L'image de la viande s'est aussi ternie. Les scandales sanitaires à répétition (vache folle, grippes aviaire et porcine, cheval vendu pour du bœuf...) ont modifié les comportements alimentaires des Français. Qui perçoivent de plus en plus la consommation régulière de viande comme mauvaise pour la santé et néfaste pour l'environnement. Enfin, si le nombre de végétariens est stable, les Français se disent de plus en plus «flexitariens». Ce qui consiste à manger moins de viande mais de meilleure qualité. Autant d'éléments qui font dire aux chercheurs de l'université de Louvain (Belgique) que nous entrons dans une «seconde transition nutritionnelle», après le tournant vers l'alimenation carnée après-guerre.
10. Agrobusiness
Moins de terre, plus de rendement : si l’agriculture intensive est largement répandue en France, l’Hexagone est encore loin des champions du productivisme, au premier rang desquels figurent les Etats-Unis, les Allemands et les nouveaux mastodontes de l’agroalimentaire issus des fameux Brics (Brésil, Russie, Inde, Chine et Afrique du Sud). Difficile dans ce contexte de faire valoir son terroir, sa démarche qualité ou de défendre son AOC. Quand, en France, le projet de la ferme de Mille Vaches suscite polémique et hostilité, les éleveurs allemands n’hésitent pas à concentrer au maximum leur production : les 2 700 porcheries les plus importantes d’Allemagne regroupent 11 millions d’animaux, soit plus de 4 000 animaux par exploitation en moyenne, dans des bâtiments pouvant accueillir 2 000 bêtes. Une densité aux antipodes du modèle français, dans lequel les entreprises de moins de dix salariés représentaient, en 2011, plus de 90 % des effectifs de l’industrie alimentaire - pour 60 % de la valeur ajoutée.

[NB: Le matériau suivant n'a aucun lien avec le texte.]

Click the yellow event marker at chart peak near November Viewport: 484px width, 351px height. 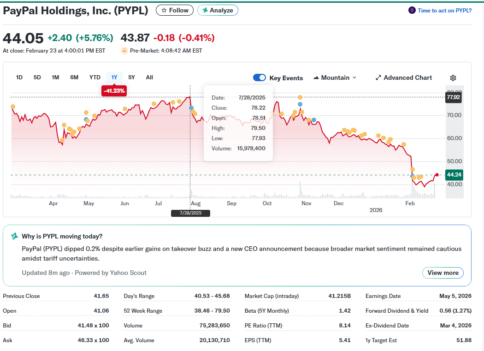300,97
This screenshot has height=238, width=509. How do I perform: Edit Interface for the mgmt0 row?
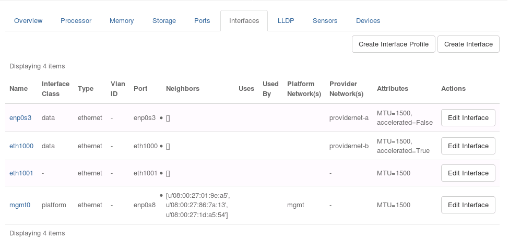click(x=468, y=205)
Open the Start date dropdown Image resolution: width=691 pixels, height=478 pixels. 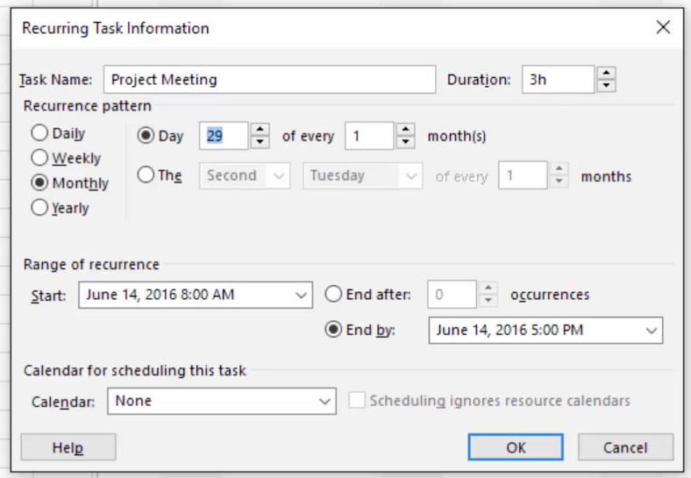pyautogui.click(x=301, y=295)
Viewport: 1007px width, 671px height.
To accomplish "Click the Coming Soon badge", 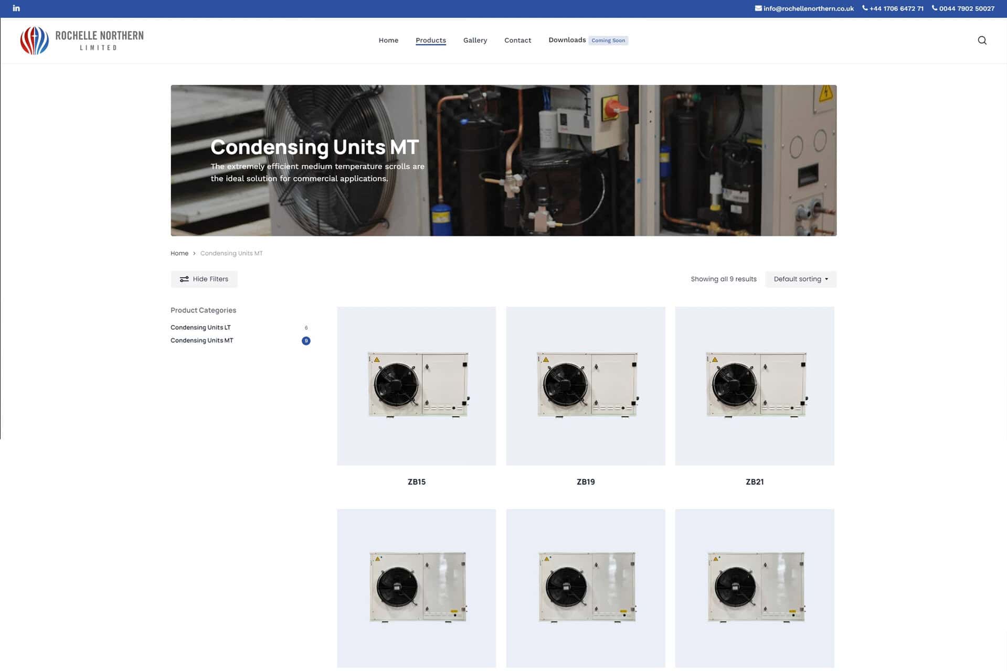I will click(608, 40).
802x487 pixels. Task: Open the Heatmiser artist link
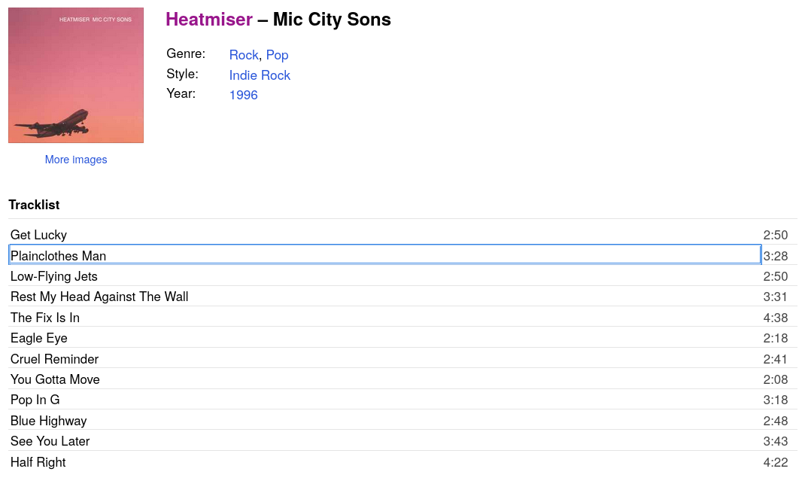209,20
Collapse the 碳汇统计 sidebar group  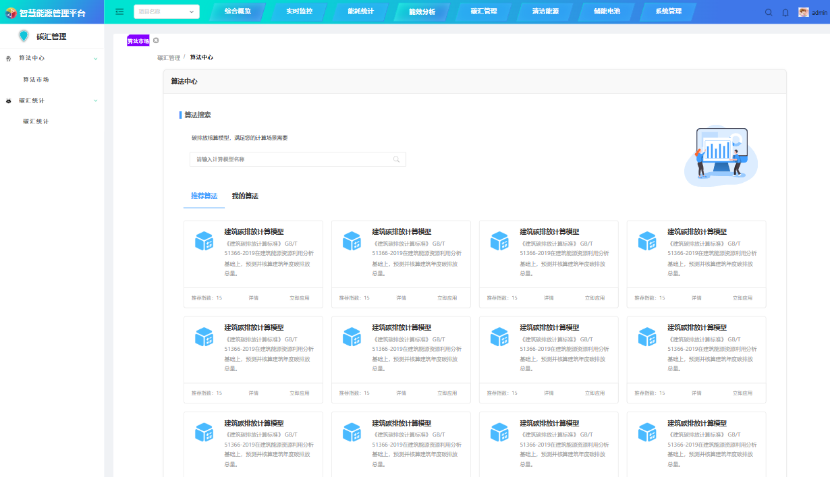[x=95, y=101]
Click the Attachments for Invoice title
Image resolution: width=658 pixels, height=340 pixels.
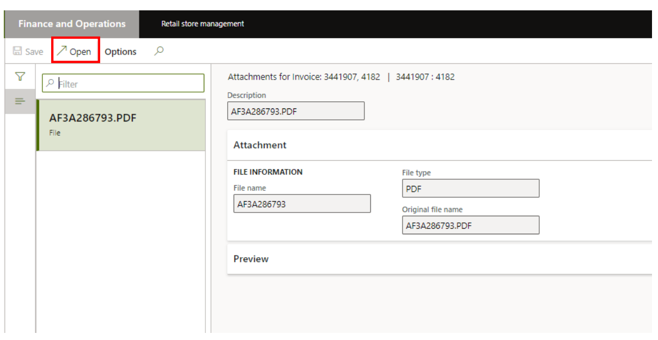pyautogui.click(x=303, y=77)
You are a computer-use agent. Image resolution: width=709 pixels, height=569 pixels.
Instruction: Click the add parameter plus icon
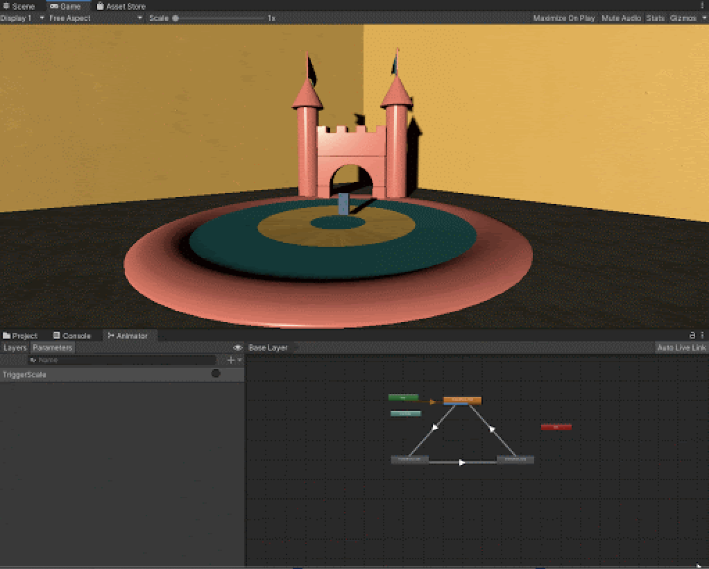[231, 360]
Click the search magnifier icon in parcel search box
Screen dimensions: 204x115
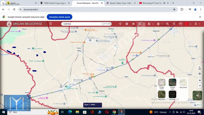point(110,24)
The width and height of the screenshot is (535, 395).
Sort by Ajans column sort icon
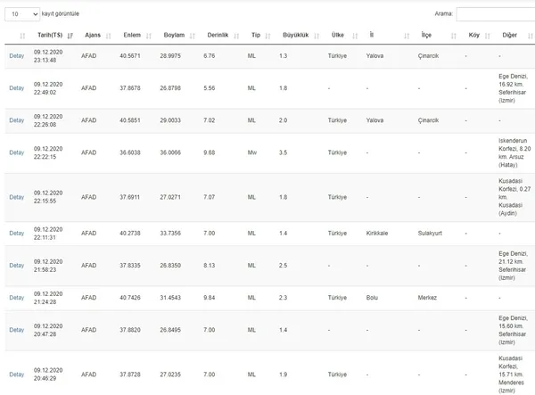point(109,36)
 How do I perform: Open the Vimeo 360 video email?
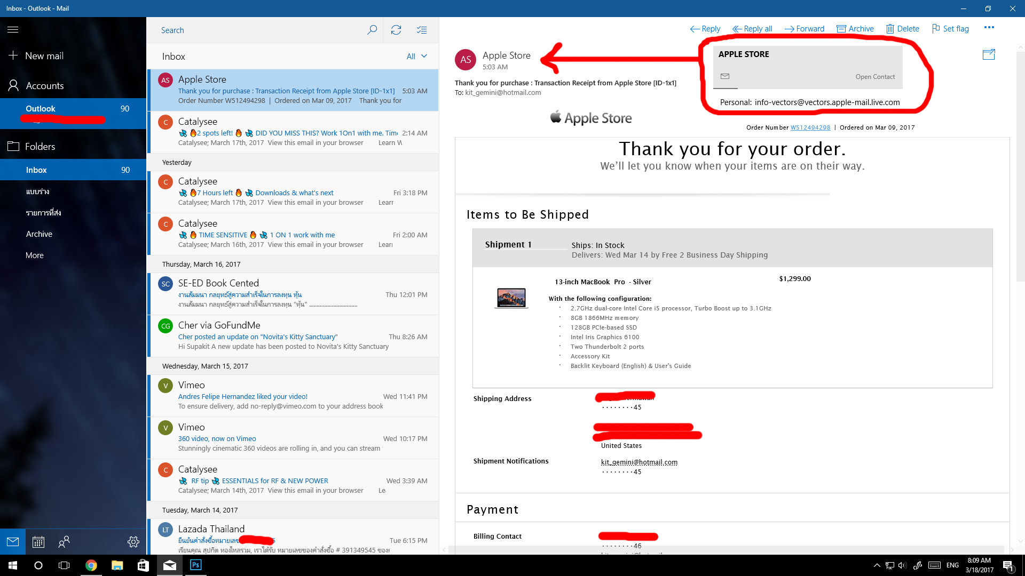click(293, 438)
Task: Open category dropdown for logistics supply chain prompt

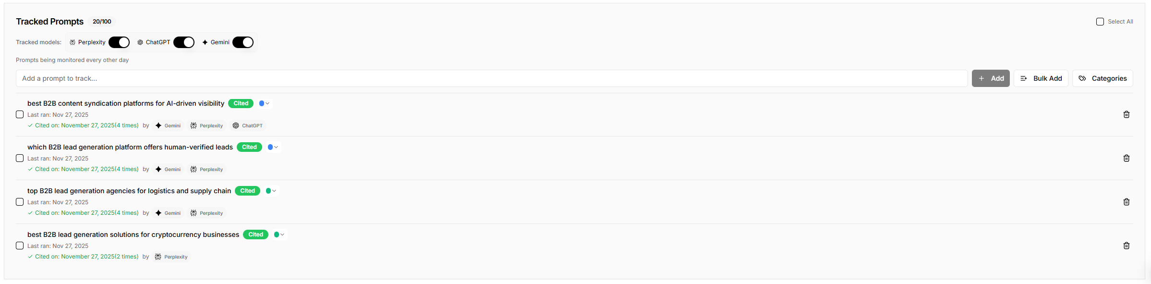Action: coord(274,191)
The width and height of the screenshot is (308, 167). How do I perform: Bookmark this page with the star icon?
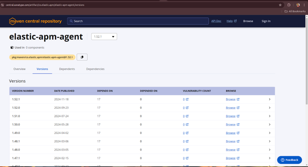[x=280, y=5]

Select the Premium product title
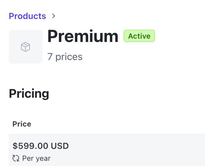(83, 36)
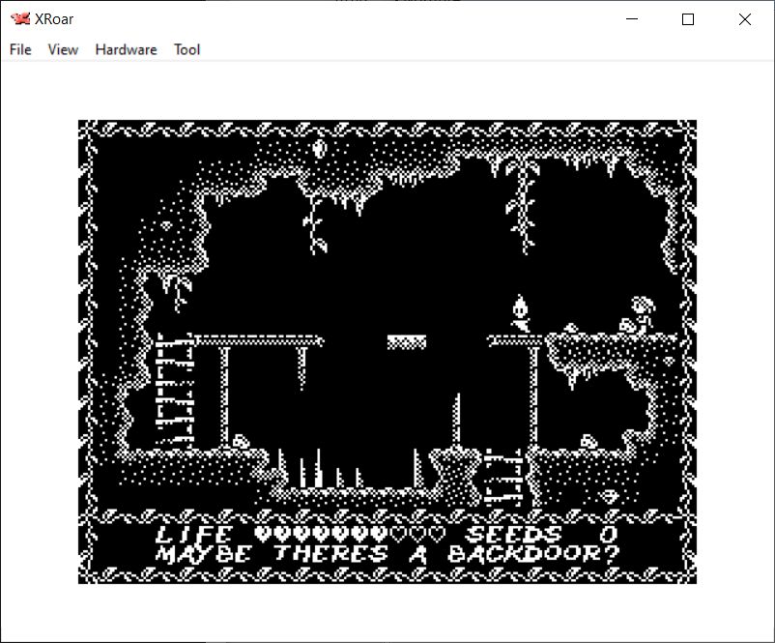Screen dimensions: 775x643
Task: Click the small floating center platform
Action: click(406, 341)
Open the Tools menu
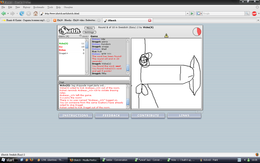The height and width of the screenshot is (163, 260). pos(50,7)
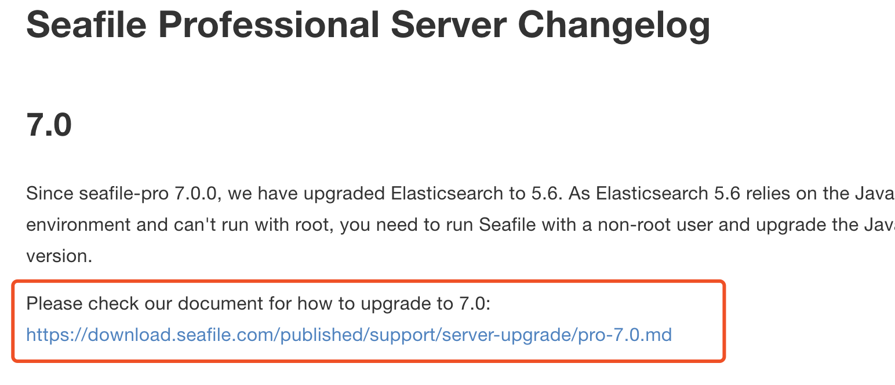Click the word version ending the paragraph
The width and height of the screenshot is (895, 385).
pyautogui.click(x=59, y=256)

Les agriculteurs français affrontent des géants comme le brésilien JBS, quatrième groupe agroalimentaire mondial et leader du business de la viande. Spécialisé dans le bœuf et le poulet, qu’il exporte jusqu’en Europe, JBS affichait l’an passé 49 milliards de dollars (44 milliards d’euros) de chiffre d’affaires, dans un pays qui a vu sa production animale tripler depuis 1990. Selon l’OCDE et l’ONU, le Brésil devrait chasser les Etats-Unis du trône de premier exportateur agroalimentaire international.